**WRITTEN TASK A**
List each distinct regular expression that the Perl regex thread below writes between forward slashes, giving each one once.

**PAGE TEXT**
# # # # #

Anonymous Monk has asked for the wisdom of the Perl Monks concerning the following question:

I want '123', but I get 'abcX123'. How can I capture everything after an optional character?
perl -e '$string="abcX123"; $string =~ /X?(\S+)/; print $1;'
Note: This is a smaller part of a larger regex and I'm looking for a regex solution. Thanks!

Replies are listed 'Best First'.
Re: Capturing everything after an optional character in a regex?
by sauoq (Abbot) on Dec 04, 2003 at 09:04 UTC

    It usually helps to rephrase what you are looking for. In your case, if I've understood your clarification elsewhere in this thread, you want to capture "all of the non-X characters at the end of the string." In code, that's /([^X]*)$/ and here it is in action:

    $ perl -le '$_ = "abcX123"; print $1 if /([^X]*)$/;' 123 $ perl -le '$_ = "abc123"; print $1 if /([^X]*)$/;' abc123

    -sauoq
    "My two cents aren't worth a dime.";
    

      Simple, elegant.

      I just realized I'd been sitting on a reply for about an hour. :/

      --
      Allolex

Re: Capturing everything after an optional character in a regex?
by davido (Cardinal) on Dec 04, 2003 at 06:11 UTC
    You can't really do what you're asking in the way you're trying to do it.

    Is it the digits you're trying to capture? Or do the digits at least guarantee the start of what you want to capture? It's impossible to expect to start immediately following a character that may not be there. If it's not there, you'll get just everything instead. If 'X' is optional, it's an unreliable anchor.

    Try something like this, if digits mark the start:

    m/(\d\S*)$/

    I used \S* instead of \S+, so that if the string contains 'abc1' the RE will still capture the '1'. Also, you said "everything after...", so I anchored the match all the way to the end of the string with the $ metachar.


    Dave

      Can you explain why my original regex doesn't work? Maybe I don't understand the finer points of greediness. I would think that the regex would try to match the X first and once successful, would try to match the \S+ and succeed at that.
        Can you explain why my original regex doesn't work? Maybe I don't understand the finer points of greediness. I would think that the regex would try to match the X first and once successful, would try to match the \S+ and succeed at that.

        The pattern you gave is /X?(\S+)/. That says, match zero-or-one 'X' character followed by (and capture) one-or-more non-space characters. Now with the string "abcX123", the re begins at the beginning of the string and asks itself "can I match zero-or-one 'X' characters here?, and the answer is 'Yes, I can successfully match zero 'X' characters righ here' which it does, and then goes ahead and tries to match one-or-more non-space characters (which it also does). Does that help you get the idea?

# # # # #

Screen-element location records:
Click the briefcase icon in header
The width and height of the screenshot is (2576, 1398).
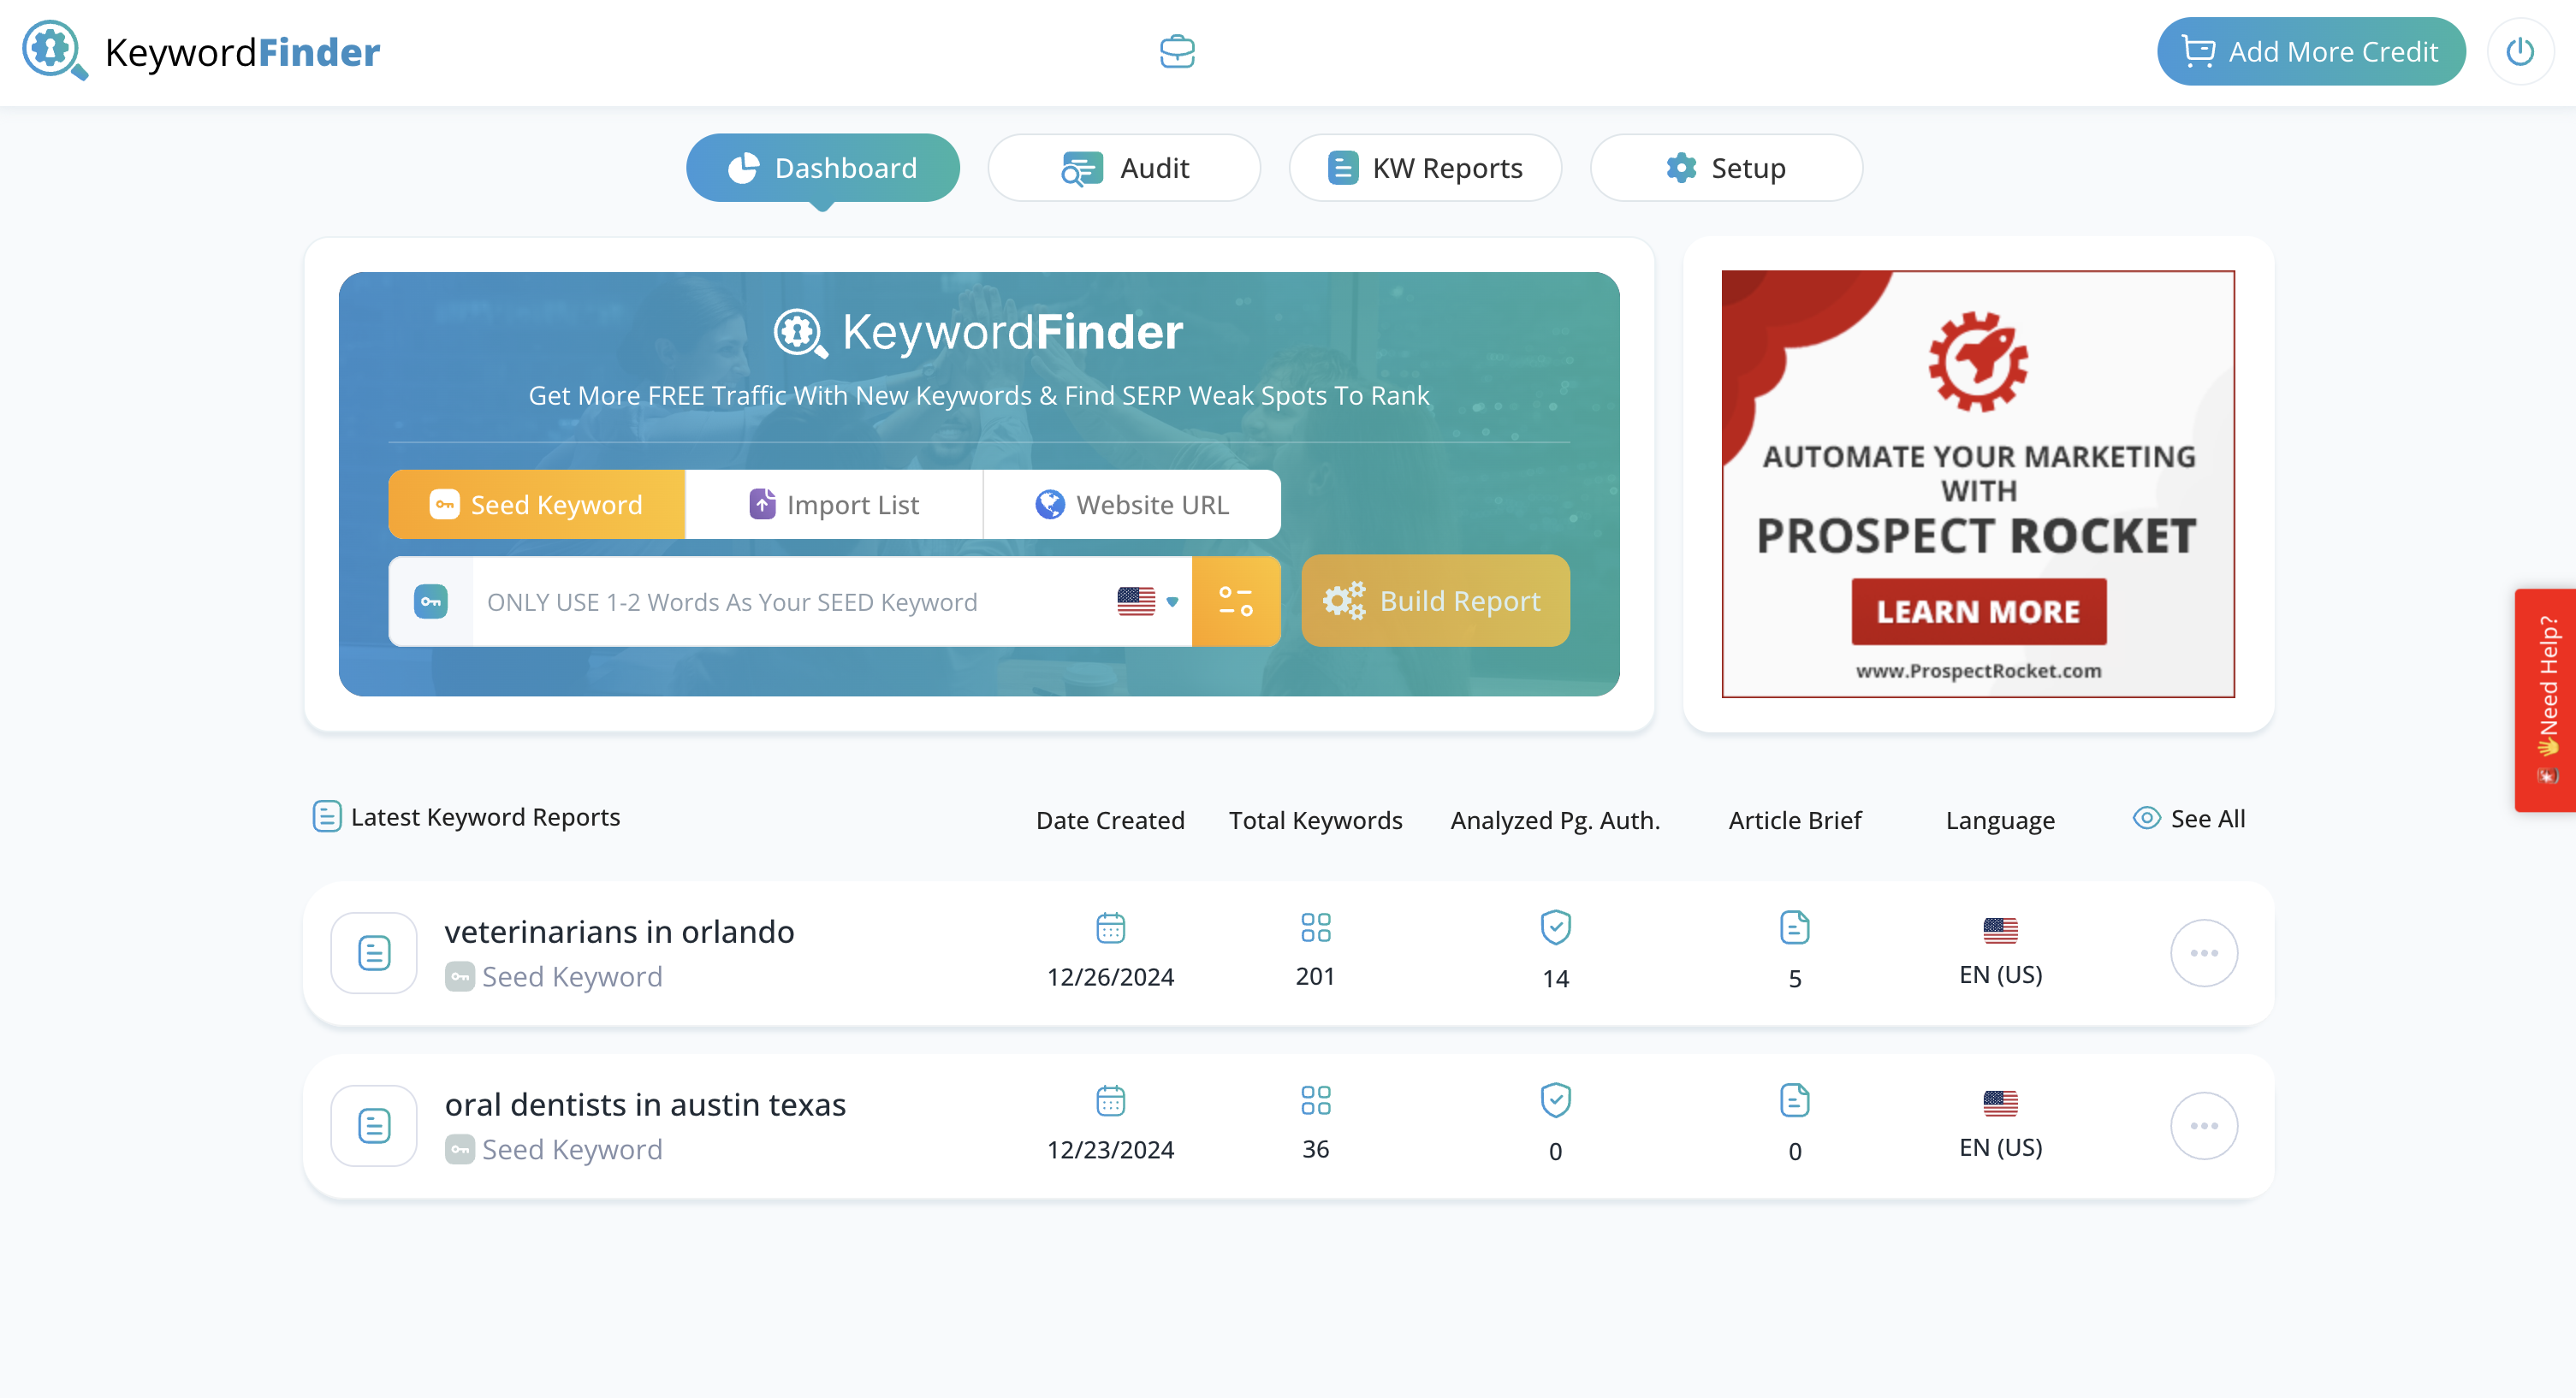point(1177,51)
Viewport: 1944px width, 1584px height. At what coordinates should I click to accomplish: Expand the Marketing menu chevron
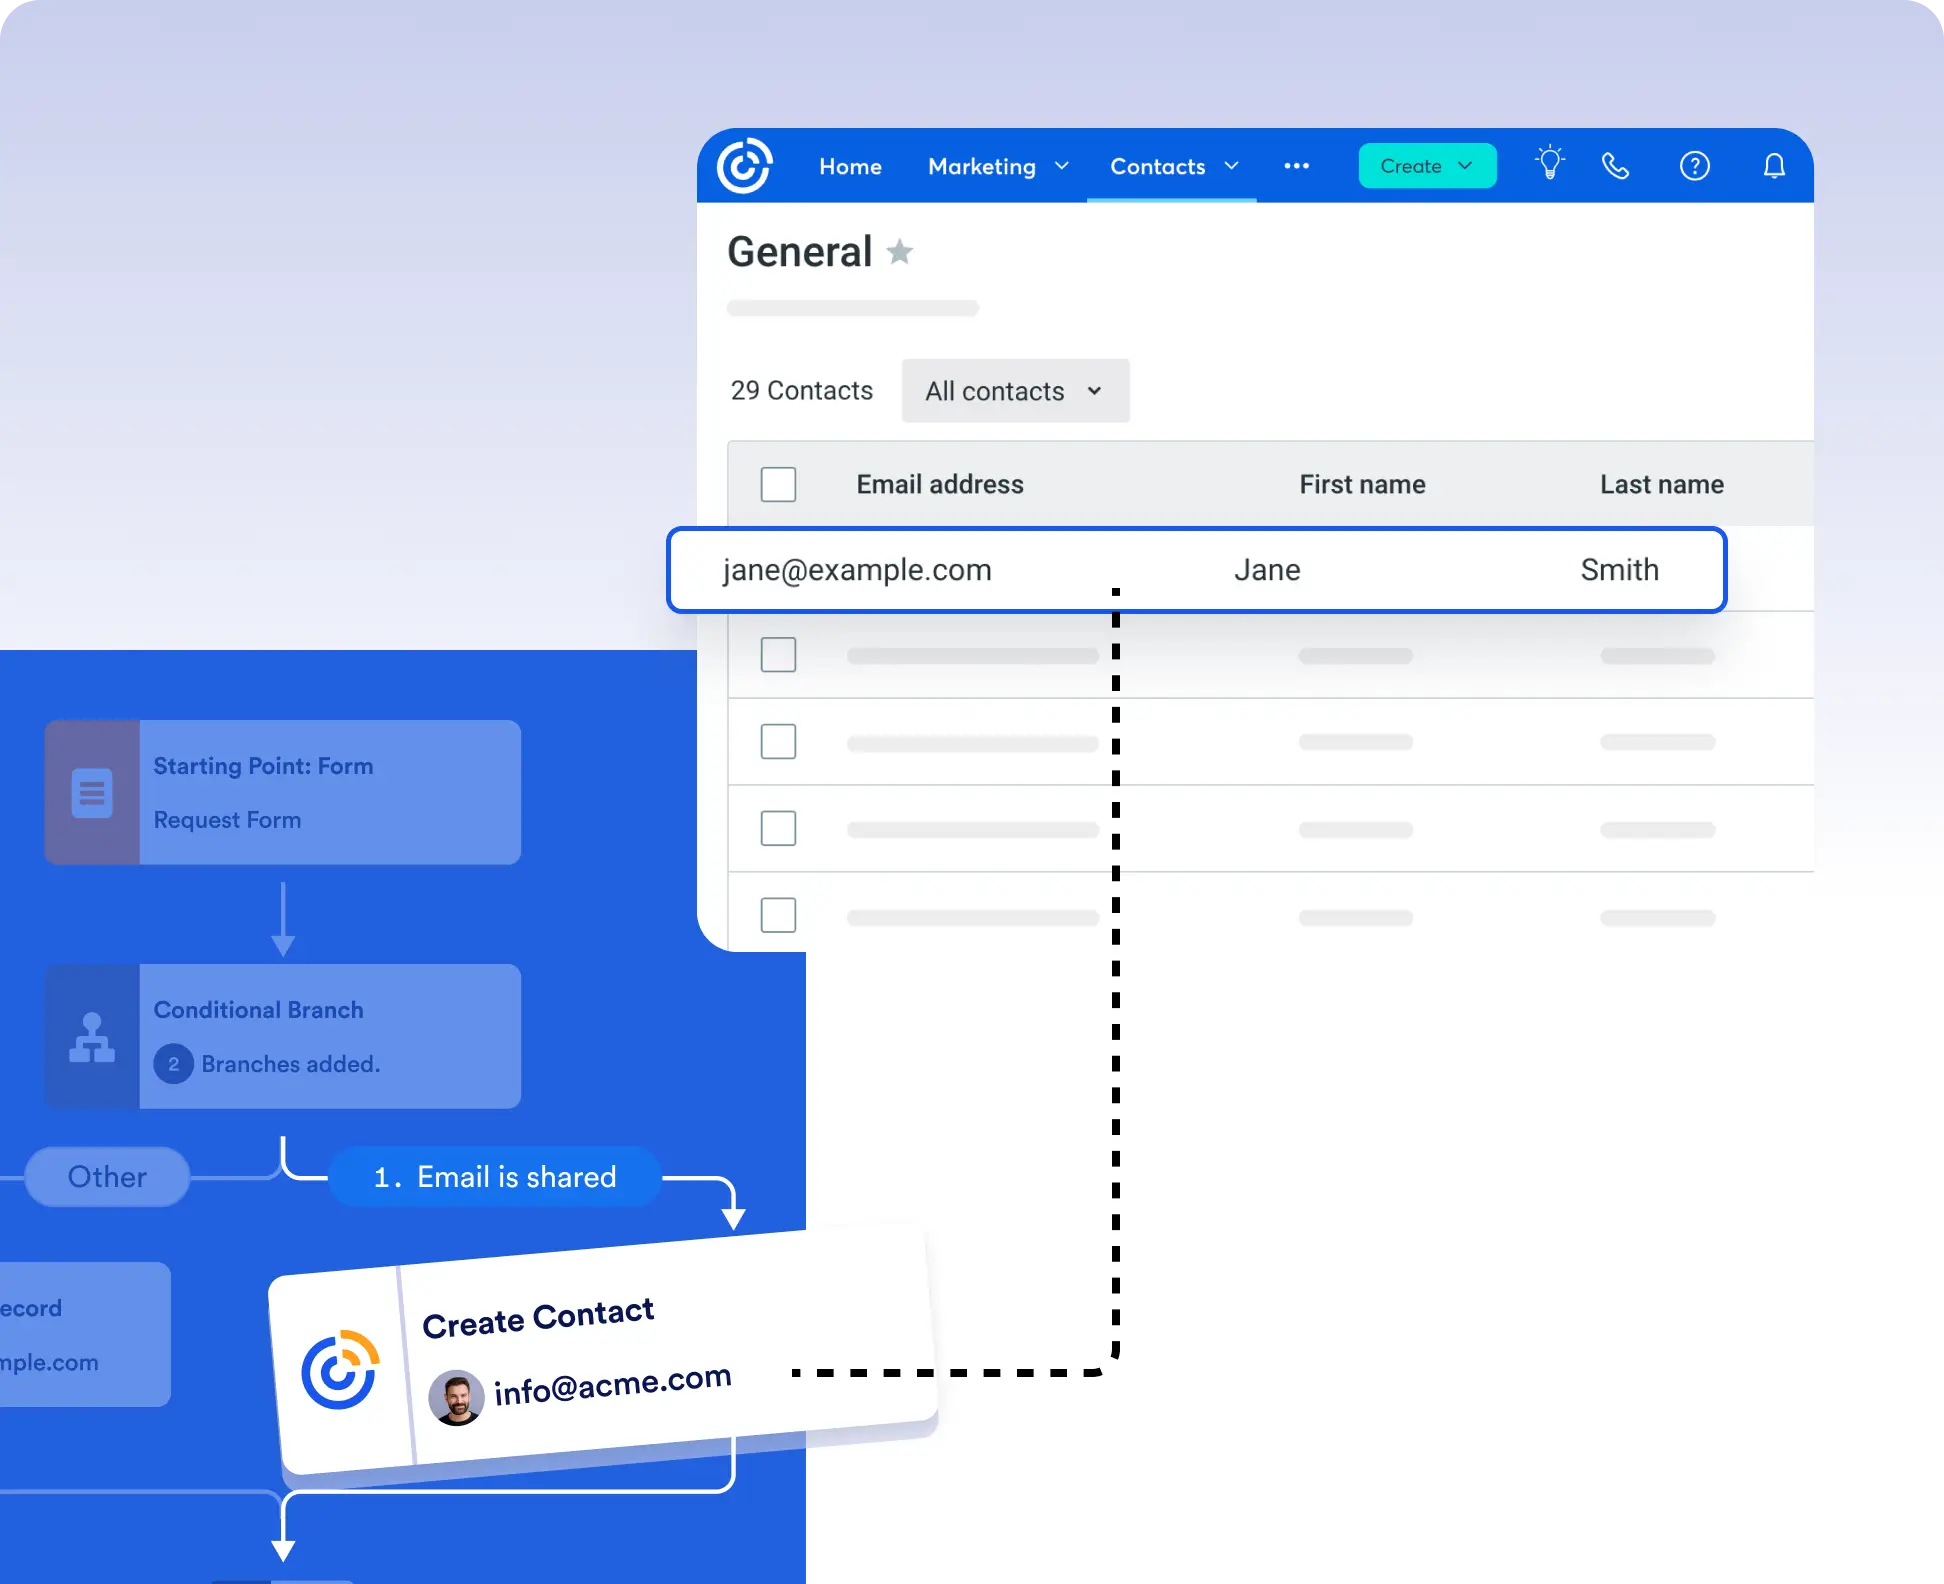(x=1062, y=166)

# # # # #

**WRITTEN TASK B**
Copy out every line of the records above that contains the string "width". Case counts.

**REPLY A**
/X?(\S+)/
/([^X]*)$/
m/(\d\S*)$/

**REPLY B**
The width and height of the screenshot is (2576, 1398).
Viewport: 1944px width, 1584px height. At what coordinates should I click to accomplish: Expand the Marketing menu chevron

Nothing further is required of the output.